(Collected data entries)
····················

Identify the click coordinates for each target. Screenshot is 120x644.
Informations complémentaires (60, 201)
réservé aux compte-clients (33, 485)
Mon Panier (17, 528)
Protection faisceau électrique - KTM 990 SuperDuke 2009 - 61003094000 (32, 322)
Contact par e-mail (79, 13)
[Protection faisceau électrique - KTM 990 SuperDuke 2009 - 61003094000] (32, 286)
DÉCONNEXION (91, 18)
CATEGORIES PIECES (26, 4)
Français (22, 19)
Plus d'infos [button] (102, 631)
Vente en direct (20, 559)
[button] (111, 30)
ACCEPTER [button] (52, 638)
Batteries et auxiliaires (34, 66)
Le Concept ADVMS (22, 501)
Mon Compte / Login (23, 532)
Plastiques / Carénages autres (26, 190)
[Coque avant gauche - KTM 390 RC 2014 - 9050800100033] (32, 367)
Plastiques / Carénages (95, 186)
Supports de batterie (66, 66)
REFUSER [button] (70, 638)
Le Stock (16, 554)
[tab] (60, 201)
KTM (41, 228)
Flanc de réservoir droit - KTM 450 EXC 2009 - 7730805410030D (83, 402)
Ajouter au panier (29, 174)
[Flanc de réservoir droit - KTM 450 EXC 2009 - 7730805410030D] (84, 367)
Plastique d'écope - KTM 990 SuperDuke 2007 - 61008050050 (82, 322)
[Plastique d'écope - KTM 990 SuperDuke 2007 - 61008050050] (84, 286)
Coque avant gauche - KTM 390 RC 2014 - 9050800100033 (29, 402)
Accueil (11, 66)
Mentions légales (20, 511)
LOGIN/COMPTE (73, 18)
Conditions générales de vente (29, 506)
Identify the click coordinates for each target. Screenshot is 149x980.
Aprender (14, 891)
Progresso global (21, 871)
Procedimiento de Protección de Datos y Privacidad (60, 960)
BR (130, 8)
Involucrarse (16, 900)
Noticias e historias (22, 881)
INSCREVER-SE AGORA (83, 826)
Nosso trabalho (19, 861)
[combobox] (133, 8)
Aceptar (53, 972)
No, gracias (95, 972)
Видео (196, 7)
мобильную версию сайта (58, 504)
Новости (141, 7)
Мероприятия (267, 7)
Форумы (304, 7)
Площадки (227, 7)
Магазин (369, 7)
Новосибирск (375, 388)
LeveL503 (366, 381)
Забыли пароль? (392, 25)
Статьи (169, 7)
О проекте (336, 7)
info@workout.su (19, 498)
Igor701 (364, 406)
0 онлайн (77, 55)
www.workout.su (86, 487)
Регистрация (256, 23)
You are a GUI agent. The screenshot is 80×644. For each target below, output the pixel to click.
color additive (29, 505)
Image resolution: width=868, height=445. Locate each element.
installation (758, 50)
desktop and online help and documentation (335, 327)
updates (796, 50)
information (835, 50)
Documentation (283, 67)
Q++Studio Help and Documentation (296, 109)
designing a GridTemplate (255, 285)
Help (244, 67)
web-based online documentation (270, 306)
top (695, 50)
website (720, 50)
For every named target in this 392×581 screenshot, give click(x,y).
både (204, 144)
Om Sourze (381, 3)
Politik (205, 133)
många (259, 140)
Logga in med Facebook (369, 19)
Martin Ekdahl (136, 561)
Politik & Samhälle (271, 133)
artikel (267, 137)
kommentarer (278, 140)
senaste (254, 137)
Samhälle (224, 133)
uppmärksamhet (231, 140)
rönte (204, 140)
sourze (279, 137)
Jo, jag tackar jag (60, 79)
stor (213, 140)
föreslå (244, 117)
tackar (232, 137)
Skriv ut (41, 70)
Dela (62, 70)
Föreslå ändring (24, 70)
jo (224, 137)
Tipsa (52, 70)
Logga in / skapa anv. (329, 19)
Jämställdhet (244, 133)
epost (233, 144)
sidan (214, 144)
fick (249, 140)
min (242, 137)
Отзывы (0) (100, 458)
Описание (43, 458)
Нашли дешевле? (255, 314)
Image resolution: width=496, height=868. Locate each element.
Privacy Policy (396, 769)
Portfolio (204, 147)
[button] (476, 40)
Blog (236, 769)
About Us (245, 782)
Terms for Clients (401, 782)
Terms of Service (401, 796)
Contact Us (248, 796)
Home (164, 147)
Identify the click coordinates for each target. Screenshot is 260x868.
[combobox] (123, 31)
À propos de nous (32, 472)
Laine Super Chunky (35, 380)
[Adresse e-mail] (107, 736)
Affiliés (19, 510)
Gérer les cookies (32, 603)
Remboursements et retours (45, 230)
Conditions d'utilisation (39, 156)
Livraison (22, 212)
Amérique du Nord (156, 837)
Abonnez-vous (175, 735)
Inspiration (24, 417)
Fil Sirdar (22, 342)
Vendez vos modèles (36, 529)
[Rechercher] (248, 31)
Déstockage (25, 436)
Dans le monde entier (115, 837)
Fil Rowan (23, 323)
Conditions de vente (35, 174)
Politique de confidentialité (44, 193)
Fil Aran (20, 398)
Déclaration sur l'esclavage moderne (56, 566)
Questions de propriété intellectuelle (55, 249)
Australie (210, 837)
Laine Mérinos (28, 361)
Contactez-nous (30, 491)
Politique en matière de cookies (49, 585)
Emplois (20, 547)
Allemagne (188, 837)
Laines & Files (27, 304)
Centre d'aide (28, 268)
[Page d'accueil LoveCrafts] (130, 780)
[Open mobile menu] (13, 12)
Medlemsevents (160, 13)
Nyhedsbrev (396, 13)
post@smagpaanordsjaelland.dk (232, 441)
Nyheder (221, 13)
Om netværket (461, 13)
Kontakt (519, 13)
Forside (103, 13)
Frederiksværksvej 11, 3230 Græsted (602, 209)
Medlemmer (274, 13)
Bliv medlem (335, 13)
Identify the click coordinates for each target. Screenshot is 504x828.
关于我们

····················

*PROBLEM STATEMENT:* Render every line of the data above as a JSON list of strings, with one string per line and blank lines omitted.

*CORRECT RESULT:*
[
  "Identify the click coordinates for each target. Screenshot is 120x644.",
  "Informations complémentaires (60, 201)",
  "réservé aux compte-clients (33, 485)",
  "Mon Panier (17, 528)",
  "Protection faisceau électrique - KTM 990 SuperDuke 2009 - 61003094000 (32, 322)",
  "Contact par e-mail (79, 13)",
  "[Protection faisceau électrique - KTM 990 SuperDuke 2009 - 61003094000] (32, 286)",
  "DÉCONNEXION (91, 18)",
  "CATEGORIES PIECES (26, 4)",
  "Français (22, 19)",
  "Plus d'infos [button] (102, 631)",
  "Vente en direct (20, 559)",
  "[button] (111, 30)",
  "ACCEPTER [button] (52, 638)",
  "Batteries et auxiliaires (34, 66)",
  "Le Concept ADVMS (22, 501)",
  "Mon Compte / Login (23, 532)",
  "Plastiques / Carénages autres (26, 190)",
  "[Coque avant gauche - KTM 390 RC 2014 - 9050800100033] (32, 367)",
  "Plastiques / Carénages (95, 186)",
  "Supports de batterie (66, 66)",
  "REFUSER [button] (70, 638)",
  "Le Stock (16, 554)",
  "[tab] (60, 201)",
  "KTM (41, 228)",
  "Flanc de réservoir droit - KTM 450 EXC 2009 - 7730805410030D (83, 402)",
  "Ajouter au panier (29, 174)",
  "[Flanc de réservoir droit - KTM 450 EXC 2009 - 7730805410030D] (84, 367)",
  "Plastique d'écope - KTM 990 SuperDuke 2007 - 61008050050 (82, 322)",
  "[Plastique d'écope - KTM 990 SuperDuke 2007 - 61008050050] (84, 286)",
  "Coque avant gauche - KTM 390 RC 2014 - 9050800100033 (29, 402)",
  "Accueil (11, 66)",
  "Mentions légales (20, 511)",
  "LOGIN/COMPTE (73, 18)",
  "Conditions générales de vente (29, 506)",
  "Identify the click coordinates for each target. Screenshot is 149x980.",
  "Aprender (14, 891)",
  "Progresso global (21, 871)",
  "Procedimiento de Protección de Datos y Privacidad (60, 960)",
  "BR (130, 8)",
  "Involucrarse (16, 900)",
  "Noticias e historias (22, 881)",
  "INSCREVER-SE AGORA (83, 826)",
  "Nosso trabalho (19, 861)",
  "[combobox] (133, 8)",
  "Aceptar (53, 972)",
  "No, gracias (95, 972)",
  "Видео (196, 7)",
  "мобильную версию сайта (58, 504)",
  "Новости (141, 7)",
  "Мероприятия (267, 7)",
  "Форумы (304, 7)",
  "Площадки (227, 7)",
  "Магазин (369, 7)",
  "Новосибирск (375, 388)",
  "LeveL503 (366, 381)",
  "Забыли пароль? (392, 25)",
  "Статьи (169, 7)",
  "О проекте (336, 7)",
  "info@workout.su (19, 498)",
  "Igor701 (364, 406)",
  "0 онлайн (77, 55)",
  "www.workout.su (86, 487)",
  "Регистрация (256, 23)",
  "You are a GUI agent. The screenshot is 80×644. For each target below, output the pixel to click.",
  "color additive (29, 505)",
  "Image resolution: width=868, height=445. Locate each element.",
  "installation (758, 50)",
  "desktop and online help and documentation (335, 327)",
  "updates (796, 50)",
  "information (835, 50)",
  "Documentation (283, 67)",
  "Q++Studio Help and Documentation (296, 109)",
  "designing a GridTemplate (255, 285)",
  "Help (244, 67)",
  "web-based online documentation (270, 306)",
  "top (695, 50)",
  "website (720, 50)",
  "For every named target in this 392×581 screenshot, give click(x,y).",
  "både (204, 144)",
  "Om Sourze (381, 3)",
  "Politik (205, 133)",
  "många (259, 140)",
  "Logga in med Facebook (369, 19)",
  "Martin Ekdahl (136, 561)",
  "Politik & Samhälle (271, 133)",
  "artikel (267, 137)",
  "kommentarer (278, 140)",
  "senaste (254, 137)",
  "Samhälle (224, 133)",
  "uppmärksamhet (231, 140)",
  "rönte (204, 140)",
  "sourze (279, 137)",
  "Jo, jag tackar jag (60, 79)",
  "stor (213, 140)",
  "föreslå (244, 117)",
  "tackar (232, 137)",
  "Skriv ut (41, 70)",
  "Dela (62, 70)",
  "Föreslå ändring (24, 70)",
  "jo (224, 137)",
  "Tipsa (52, 70)",
  "Logga in / skapa anv. (329, 19)",
  "Jämställdhet (244, 133)",
  "epost (233, 144)",
  "sidan (214, 144)",
  "fick (249, 140)",
  "min (242, 137)",
  "Отзывы (0) (100, 458)",
  "Описание (43, 458)",
  "Нашли дешевле? (255, 314)",
  "Image resolution: width=496, height=868. Locate each element.",
  "Privacy Policy (396, 769)",
  "Portfolio (204, 147)",
  "[button] (476, 40)",
  "Blog (236, 769)",
  "About Us (245, 782)",
  "Terms for Clients (401, 782)",
  "Terms of Service (401, 796)",
  "Contact Us (248, 796)",
  "Home (164, 147)",
  "Identify the click coordinates for each target. Screenshot is 260x868.",
  "[combobox] (123, 31)",
  "À propos de nous (32, 472)",
  "Laine Super Chunky (35, 380)",
  "[Adresse e-mail] (107, 736)",
  "Affiliés (19, 510)",
  "Gérer les cookies (32, 603)",
  "Remboursements et retours (45, 230)",
  "Conditions d'utilisation (39, 156)",
  "Livraison (22, 212)",
  "Amérique du Nord (156, 837)",
  "Abonnez-vous (175, 735)",
  "Inspiration (24, 417)",
  "Fil Sirdar (22, 342)",
  "Vendez vos modèles (36, 529)",
  "[Rechercher] (248, 31)",
  "Déstockage (25, 436)",
  "Dans le monde entier (115, 837)",
  "Fil Rowan (23, 323)",
  "Conditions de vente (35, 174)",
  "Politique de confidentialité (44, 193)",
  "Fil Aran (20, 398)",
  "Déclaration sur l'esclavage moderne (56, 566)",
  "Questions de propriété intellectuelle (55, 249)",
  "Australie (210, 837)",
  "Laine Mérinos (28, 361)",
  "Contactez-nous (30, 491)",
  "Politique en matière de cookies (49, 585)",
  "Emplois (20, 547)",
  "Allemagne (188, 837)",
  "Laines & Files (27, 304)",
  "Centre d'aide (28, 268)",
  "[Page d'accueil LoveCrafts] (130, 780)",
  "[Open mobile menu] (13, 12)",
  "Medlemsevents (160, 13)",
  "Nyhedsbrev (396, 13)",
  "post@smagpaanordsjaelland.dk (232, 441)",
  "Nyheder (221, 13)",
  "Om netværket (461, 13)",
  "Kontakt (519, 13)",
  "Forside (103, 13)",
  "Frederiksværksvej 11, 3230 Græsted (602, 209)",
  "Medlemmer (274, 13)",
  "Bliv medlem (335, 13)",
  "Identify the click coordinates for each target. Screenshot is 504x828.",
  "关于我们"
]